++++ PROVIDED ENTRIES

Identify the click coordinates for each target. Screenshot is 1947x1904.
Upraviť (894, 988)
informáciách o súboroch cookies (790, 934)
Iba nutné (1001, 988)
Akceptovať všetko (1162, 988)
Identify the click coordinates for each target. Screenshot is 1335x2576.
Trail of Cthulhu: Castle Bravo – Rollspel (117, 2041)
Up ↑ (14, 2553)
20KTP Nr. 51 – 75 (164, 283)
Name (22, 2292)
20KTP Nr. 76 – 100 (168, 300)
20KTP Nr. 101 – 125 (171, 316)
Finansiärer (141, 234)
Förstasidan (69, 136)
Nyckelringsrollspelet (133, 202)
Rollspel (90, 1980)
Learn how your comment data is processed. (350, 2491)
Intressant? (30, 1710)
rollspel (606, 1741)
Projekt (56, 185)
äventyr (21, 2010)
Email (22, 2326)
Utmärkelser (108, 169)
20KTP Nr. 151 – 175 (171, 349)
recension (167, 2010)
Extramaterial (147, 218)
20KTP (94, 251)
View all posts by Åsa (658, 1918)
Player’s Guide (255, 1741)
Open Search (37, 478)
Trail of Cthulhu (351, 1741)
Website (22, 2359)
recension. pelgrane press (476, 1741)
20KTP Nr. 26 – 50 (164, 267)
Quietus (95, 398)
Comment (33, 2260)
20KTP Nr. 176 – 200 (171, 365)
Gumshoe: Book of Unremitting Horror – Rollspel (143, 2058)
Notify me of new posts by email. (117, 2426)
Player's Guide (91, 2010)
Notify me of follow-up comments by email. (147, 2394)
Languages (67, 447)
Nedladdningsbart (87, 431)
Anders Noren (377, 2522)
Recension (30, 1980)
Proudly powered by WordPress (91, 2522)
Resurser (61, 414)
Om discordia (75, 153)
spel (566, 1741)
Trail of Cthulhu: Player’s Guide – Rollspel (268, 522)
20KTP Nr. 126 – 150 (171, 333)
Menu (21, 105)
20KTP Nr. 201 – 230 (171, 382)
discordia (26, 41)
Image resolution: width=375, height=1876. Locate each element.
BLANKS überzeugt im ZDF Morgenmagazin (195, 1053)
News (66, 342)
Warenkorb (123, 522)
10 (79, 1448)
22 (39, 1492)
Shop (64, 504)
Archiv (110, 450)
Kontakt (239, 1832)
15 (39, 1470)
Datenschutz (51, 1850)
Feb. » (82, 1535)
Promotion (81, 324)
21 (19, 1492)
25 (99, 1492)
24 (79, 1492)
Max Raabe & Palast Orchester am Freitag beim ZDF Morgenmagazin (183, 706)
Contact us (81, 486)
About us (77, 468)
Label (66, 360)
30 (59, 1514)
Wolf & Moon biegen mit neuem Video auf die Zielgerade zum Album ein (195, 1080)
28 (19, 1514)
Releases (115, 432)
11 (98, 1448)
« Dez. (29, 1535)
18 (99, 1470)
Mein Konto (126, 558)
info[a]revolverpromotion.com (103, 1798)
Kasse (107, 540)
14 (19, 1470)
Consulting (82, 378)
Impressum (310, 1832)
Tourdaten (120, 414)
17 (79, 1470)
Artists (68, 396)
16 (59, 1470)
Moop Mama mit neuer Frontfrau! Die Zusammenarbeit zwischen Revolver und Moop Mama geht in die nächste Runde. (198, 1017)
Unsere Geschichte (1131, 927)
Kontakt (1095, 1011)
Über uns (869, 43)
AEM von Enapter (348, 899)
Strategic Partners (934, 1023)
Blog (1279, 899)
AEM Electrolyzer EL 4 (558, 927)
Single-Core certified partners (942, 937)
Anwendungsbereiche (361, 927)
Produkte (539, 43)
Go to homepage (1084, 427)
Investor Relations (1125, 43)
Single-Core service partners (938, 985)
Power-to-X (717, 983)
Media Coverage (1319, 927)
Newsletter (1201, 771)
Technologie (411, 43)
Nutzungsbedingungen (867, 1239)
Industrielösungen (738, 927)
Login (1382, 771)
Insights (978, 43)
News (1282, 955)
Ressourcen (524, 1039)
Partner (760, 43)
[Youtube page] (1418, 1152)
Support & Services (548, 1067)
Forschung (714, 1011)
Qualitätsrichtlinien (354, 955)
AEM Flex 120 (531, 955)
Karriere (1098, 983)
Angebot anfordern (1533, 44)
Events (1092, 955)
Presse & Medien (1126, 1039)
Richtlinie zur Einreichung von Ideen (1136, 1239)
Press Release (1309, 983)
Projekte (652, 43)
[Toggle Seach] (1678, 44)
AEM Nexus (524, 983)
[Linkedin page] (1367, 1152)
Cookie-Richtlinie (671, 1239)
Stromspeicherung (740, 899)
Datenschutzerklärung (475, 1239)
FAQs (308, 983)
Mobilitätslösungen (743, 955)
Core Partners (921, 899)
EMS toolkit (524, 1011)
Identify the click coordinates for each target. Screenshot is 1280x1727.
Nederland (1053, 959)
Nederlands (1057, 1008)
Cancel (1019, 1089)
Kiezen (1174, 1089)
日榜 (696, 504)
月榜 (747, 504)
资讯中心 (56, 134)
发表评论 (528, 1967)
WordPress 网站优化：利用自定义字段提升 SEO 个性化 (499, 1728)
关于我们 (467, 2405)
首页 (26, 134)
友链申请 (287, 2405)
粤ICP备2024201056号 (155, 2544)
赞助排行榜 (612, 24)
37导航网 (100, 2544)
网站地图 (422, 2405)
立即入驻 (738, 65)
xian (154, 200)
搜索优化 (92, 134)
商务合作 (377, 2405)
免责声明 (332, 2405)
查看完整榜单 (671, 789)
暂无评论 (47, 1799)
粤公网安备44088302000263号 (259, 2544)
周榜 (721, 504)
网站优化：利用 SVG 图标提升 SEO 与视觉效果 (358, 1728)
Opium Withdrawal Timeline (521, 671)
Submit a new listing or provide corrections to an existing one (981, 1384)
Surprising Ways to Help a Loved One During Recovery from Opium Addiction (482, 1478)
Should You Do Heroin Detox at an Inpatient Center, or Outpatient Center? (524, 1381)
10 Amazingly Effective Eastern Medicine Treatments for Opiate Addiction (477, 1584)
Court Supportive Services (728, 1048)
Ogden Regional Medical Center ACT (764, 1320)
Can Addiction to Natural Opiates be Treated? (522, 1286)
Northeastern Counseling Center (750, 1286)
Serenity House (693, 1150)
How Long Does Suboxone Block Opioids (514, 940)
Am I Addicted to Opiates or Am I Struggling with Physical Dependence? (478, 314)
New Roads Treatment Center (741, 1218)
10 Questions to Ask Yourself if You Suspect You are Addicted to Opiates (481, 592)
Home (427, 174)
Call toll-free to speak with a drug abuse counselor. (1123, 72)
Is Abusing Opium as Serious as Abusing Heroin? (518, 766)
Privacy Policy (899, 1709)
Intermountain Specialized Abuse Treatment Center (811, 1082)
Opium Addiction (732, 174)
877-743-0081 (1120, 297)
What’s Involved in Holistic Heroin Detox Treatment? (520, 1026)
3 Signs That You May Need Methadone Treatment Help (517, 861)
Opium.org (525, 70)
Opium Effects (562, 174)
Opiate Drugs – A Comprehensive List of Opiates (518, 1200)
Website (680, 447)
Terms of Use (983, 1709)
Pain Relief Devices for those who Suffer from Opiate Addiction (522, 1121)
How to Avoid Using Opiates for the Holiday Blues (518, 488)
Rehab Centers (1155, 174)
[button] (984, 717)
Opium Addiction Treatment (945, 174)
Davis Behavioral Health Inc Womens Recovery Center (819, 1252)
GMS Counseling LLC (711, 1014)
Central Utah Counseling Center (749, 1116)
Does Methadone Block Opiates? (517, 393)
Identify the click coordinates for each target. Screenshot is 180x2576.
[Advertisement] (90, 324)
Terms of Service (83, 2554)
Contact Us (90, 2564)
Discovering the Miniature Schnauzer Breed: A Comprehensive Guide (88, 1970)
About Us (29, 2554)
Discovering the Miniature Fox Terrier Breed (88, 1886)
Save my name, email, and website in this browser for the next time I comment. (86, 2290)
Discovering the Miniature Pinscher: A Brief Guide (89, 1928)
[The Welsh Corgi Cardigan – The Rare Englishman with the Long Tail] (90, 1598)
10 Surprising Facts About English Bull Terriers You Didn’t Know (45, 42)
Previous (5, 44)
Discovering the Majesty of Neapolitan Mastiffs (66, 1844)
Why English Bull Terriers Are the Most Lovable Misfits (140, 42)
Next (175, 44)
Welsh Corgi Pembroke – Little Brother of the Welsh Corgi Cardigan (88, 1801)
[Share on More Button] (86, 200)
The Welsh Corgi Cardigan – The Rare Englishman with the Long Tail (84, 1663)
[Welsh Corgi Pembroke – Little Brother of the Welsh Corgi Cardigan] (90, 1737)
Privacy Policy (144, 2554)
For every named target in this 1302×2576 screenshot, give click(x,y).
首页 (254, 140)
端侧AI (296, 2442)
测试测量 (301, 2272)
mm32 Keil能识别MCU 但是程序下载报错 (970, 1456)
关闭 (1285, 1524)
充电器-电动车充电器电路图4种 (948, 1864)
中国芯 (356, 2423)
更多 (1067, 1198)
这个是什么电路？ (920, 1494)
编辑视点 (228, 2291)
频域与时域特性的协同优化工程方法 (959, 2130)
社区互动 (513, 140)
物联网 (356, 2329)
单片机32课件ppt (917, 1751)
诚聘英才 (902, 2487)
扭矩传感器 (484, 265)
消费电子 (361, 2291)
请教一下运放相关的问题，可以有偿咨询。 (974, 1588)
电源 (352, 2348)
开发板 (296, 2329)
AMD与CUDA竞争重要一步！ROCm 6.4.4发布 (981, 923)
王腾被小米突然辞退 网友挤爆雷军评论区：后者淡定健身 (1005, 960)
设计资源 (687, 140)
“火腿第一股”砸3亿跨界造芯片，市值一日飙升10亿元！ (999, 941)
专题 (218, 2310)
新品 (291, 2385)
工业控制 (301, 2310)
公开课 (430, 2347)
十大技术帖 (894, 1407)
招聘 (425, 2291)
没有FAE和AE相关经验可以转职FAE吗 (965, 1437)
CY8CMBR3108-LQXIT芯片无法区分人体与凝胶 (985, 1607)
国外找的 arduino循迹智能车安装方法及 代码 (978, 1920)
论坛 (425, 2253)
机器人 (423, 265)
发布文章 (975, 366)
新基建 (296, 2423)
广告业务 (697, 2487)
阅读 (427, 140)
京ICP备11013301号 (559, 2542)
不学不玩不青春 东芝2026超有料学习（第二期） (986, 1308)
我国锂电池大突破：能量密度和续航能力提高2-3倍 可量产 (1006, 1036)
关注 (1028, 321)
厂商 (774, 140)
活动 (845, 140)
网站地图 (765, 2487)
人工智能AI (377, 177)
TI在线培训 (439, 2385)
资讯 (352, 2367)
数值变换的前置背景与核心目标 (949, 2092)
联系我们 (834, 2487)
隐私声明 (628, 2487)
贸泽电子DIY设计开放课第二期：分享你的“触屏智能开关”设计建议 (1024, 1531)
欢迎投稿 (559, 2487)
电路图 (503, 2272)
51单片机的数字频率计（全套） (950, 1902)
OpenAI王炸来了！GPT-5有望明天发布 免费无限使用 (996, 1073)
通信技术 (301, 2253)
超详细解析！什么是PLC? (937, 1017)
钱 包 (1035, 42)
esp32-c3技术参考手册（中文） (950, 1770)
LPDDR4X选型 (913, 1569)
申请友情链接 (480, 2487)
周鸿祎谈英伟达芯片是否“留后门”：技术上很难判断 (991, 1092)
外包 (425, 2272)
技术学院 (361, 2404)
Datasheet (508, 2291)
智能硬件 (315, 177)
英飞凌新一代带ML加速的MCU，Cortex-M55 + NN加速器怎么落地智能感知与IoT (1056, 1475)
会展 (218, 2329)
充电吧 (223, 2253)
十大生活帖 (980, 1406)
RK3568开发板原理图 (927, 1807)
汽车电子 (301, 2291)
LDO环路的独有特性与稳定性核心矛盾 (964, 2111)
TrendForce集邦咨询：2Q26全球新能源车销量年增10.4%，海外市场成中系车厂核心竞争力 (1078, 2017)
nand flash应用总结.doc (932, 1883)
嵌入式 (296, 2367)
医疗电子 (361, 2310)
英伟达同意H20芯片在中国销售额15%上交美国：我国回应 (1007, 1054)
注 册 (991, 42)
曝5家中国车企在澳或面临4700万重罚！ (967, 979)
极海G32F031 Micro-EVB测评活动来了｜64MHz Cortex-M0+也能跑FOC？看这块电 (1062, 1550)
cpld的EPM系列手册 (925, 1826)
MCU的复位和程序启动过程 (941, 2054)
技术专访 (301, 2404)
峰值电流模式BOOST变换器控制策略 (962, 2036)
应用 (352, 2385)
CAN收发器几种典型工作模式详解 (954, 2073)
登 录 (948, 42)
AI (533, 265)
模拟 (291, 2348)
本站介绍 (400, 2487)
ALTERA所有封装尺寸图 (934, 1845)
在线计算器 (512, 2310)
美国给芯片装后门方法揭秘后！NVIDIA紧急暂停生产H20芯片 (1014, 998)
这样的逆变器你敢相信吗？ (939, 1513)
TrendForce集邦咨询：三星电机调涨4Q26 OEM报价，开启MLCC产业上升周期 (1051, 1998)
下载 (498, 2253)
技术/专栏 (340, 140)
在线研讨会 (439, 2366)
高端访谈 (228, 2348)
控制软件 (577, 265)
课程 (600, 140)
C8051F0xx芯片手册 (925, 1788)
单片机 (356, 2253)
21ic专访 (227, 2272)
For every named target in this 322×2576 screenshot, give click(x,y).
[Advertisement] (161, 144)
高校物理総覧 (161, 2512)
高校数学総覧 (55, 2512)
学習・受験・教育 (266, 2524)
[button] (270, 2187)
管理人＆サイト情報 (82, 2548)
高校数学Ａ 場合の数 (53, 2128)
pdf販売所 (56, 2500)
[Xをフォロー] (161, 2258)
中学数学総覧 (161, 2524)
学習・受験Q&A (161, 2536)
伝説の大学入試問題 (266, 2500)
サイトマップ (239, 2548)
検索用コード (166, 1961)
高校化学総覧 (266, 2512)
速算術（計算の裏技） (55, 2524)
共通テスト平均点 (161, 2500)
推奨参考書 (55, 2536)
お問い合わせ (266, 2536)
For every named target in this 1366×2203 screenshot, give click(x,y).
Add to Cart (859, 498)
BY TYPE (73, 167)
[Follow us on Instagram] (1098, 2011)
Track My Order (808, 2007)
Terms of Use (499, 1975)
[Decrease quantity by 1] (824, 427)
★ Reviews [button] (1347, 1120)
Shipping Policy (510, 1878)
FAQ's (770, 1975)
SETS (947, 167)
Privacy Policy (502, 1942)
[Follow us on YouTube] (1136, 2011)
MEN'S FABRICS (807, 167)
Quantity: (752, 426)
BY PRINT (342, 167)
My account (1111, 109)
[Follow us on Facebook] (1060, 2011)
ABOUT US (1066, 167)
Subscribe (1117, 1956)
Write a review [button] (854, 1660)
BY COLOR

++++++++

» **ABOUT THIS TASK**
The required output is the line containing "学習・受験・教育 (266, 2524)" through the last line of the records above, each copied exactly and nothing more.

» **OUTPUT FOR THIS TASK**
学習・受験・教育 (266, 2524)
[button] (270, 2187)
管理人＆サイト情報 (82, 2548)
高校数学Ａ 場合の数 (53, 2128)
pdf販売所 (56, 2500)
[Xをフォロー] (161, 2258)
中学数学総覧 (161, 2524)
学習・受験Q&A (161, 2536)
伝説の大学入試問題 (266, 2500)
サイトマップ (239, 2548)
検索用コード (166, 1961)
高校化学総覧 (266, 2512)
速算術（計算の裏技） (55, 2524)
共通テスト平均点 (161, 2500)
推奨参考書 (55, 2536)
お問い合わせ (266, 2536)
For every named target in this 1366×2203 screenshot, give click(x,y).
Add to Cart (859, 498)
BY TYPE (73, 167)
[Follow us on Instagram] (1098, 2011)
Track My Order (808, 2007)
Terms of Use (499, 1975)
[Decrease quantity by 1] (824, 427)
★ Reviews [button] (1347, 1120)
Shipping Policy (510, 1878)
FAQ's (770, 1975)
SETS (947, 167)
Privacy Policy (502, 1942)
[Follow us on YouTube] (1136, 2011)
MEN'S FABRICS (807, 167)
Quantity: (752, 426)
BY PRINT (342, 167)
My account (1111, 109)
[Follow us on Facebook] (1060, 2011)
ABOUT US (1066, 167)
Subscribe (1117, 1956)
Write a review [button] (854, 1660)
BY COLOR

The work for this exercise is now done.